Sinkclose
- CVE identifier: CVE-2023-31315
- CVSS score: Base 7.1 HIGH CVSS:3.1/AV:L/AC:H/PR:H/UI:N/S:C/C:H/I:H/A:H
- Date discovered: Publicly disclosed August 9, 2024; 20 months ago
- Affected hardware: AMD processors since 2006

= Sinkclose =

AMD processor security vulnerability

Sinkclose is a security vulnerability in certain AMD microprocessors dating back to 2006 that was made public by IOActive security researchers on August 9, 2024. IOActive researchers Enrique Nissim and Krzysztof Okupski presented their findings at the 2024 DEF CON security conference in Las Vegas in a talk titled "AMD Sinkclose: Universal Ring-2 Privilege Escalation".

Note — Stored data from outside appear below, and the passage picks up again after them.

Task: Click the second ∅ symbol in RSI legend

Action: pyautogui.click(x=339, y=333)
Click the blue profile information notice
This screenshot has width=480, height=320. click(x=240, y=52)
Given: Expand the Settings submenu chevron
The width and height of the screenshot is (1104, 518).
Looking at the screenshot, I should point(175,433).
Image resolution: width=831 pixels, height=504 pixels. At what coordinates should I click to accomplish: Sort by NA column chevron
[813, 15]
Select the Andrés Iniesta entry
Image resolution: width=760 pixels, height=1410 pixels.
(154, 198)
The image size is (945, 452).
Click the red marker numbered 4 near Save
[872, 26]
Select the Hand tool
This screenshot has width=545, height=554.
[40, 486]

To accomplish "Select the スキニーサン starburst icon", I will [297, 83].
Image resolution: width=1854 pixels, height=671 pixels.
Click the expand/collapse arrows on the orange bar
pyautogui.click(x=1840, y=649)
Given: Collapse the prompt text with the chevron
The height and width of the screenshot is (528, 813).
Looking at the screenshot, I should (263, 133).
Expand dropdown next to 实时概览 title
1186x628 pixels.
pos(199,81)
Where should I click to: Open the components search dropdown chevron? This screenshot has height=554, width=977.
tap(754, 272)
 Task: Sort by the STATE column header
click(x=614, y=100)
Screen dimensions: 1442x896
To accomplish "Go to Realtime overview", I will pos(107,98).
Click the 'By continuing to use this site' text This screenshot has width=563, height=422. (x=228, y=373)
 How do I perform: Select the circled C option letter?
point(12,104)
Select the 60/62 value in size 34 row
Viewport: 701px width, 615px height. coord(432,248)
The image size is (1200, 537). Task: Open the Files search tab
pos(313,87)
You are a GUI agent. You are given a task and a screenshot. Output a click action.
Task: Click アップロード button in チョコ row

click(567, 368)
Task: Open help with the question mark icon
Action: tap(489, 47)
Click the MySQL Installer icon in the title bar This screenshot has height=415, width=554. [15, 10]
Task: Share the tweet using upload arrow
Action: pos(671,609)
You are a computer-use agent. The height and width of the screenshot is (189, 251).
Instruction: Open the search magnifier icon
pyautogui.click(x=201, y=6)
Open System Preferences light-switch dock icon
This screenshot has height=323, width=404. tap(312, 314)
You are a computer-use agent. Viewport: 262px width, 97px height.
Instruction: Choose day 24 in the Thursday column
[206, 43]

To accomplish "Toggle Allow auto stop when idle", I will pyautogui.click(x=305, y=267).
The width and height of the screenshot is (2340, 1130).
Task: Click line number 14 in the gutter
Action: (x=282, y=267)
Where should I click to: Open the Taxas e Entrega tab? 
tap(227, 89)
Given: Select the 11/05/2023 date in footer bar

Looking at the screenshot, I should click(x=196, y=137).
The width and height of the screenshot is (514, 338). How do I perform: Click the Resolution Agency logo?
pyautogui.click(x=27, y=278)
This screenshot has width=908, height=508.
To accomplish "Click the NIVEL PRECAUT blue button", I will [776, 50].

AMD said it would patch all affected Zen-based Ryzen, Epyc and Threadripper processors but initially omitted Ryzen 3000 desktop processors. AMD followed up and said the patch would be available for them as well. AMD said the patches would be released on August 20, 2024.

==Mechanism==
Sinkclose affects the System Management Mode (SMM) of AMD processors. It can only be exploited by first compromising the operating system kernel. Once the exploit is effected, it is possible to avoid detection by antivirus software and even compromise a system after the operating system has been re-installed.